What to work on:
Give back the data in full, with every line exact.

● ● ● ● ●

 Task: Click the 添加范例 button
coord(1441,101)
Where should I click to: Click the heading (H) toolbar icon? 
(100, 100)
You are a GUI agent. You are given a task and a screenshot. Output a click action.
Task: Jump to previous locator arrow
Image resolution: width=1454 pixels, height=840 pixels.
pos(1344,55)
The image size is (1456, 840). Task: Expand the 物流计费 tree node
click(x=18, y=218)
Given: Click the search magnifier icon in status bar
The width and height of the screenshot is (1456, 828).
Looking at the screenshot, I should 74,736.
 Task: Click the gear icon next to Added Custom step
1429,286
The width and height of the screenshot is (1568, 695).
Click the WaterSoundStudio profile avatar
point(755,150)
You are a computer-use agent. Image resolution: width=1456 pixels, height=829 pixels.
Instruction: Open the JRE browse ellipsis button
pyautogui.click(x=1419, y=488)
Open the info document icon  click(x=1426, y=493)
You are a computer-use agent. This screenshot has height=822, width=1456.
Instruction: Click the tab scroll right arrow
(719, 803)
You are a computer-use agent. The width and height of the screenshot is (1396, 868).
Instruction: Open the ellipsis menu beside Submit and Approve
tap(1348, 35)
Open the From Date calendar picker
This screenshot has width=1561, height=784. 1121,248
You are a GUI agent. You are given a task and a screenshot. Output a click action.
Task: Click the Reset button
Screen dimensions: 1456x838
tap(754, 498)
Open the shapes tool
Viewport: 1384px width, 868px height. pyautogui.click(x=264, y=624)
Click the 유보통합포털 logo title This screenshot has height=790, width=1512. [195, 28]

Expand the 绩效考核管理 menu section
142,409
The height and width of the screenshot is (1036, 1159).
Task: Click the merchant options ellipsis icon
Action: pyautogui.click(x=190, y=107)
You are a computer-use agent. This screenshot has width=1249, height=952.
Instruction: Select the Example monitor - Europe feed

● ● ● ● ●

Solution to this task:
 Task: Click the 添加范例 button
coord(1441,101)
Where should I click to: Click the heading (H) toolbar icon? 
(100, 100)
You are a GUI agent. You are given a task and a screenshot. Output a click action.
Task: Jump to previous locator arrow
Image resolution: width=1454 pixels, height=840 pixels.
pos(1344,55)
The image size is (1456, 840). Task: Expand the 物流计费 tree node
click(x=18, y=218)
Given: Click the search magnifier icon in status bar
The width and height of the screenshot is (1456, 828).
Looking at the screenshot, I should 74,736.
 Task: Click the gear icon next to Added Custom step
1429,286
The width and height of the screenshot is (1568, 695).
Click the WaterSoundStudio profile avatar
point(755,150)
You are a computer-use agent. Image resolution: width=1456 pixels, height=829 pixels.
Instruction: Open the JRE browse ellipsis button
pyautogui.click(x=1419, y=488)
Open the info document icon  click(x=1426, y=493)
You are a computer-use agent. This screenshot has height=822, width=1456.
Instruction: Click the tab scroll right arrow
(719, 803)
You are a computer-use agent. The width and height of the screenshot is (1396, 868).
Instruction: Open the ellipsis menu beside Submit and Approve
tap(1348, 35)
Open the From Date calendar picker
This screenshot has width=1561, height=784. 1121,248
You are a GUI agent. You are given a task and a screenshot. Output a click action.
Task: Click the Reset button
Screen dimensions: 1456x838
tap(754, 498)
Open the shapes tool
Viewport: 1384px width, 868px height. pyautogui.click(x=264, y=624)
Click the 유보통합포털 logo title This screenshot has height=790, width=1512. [195, 28]

Expand the 绩效考核管理 menu section
142,409
The height and width of the screenshot is (1036, 1159).
Task: Click the merchant options ellipsis icon
Action: pyautogui.click(x=190, y=107)
You are a computer-use agent. This screenshot has width=1249, height=952.
Instruction: Select the Example monitor - Europe feed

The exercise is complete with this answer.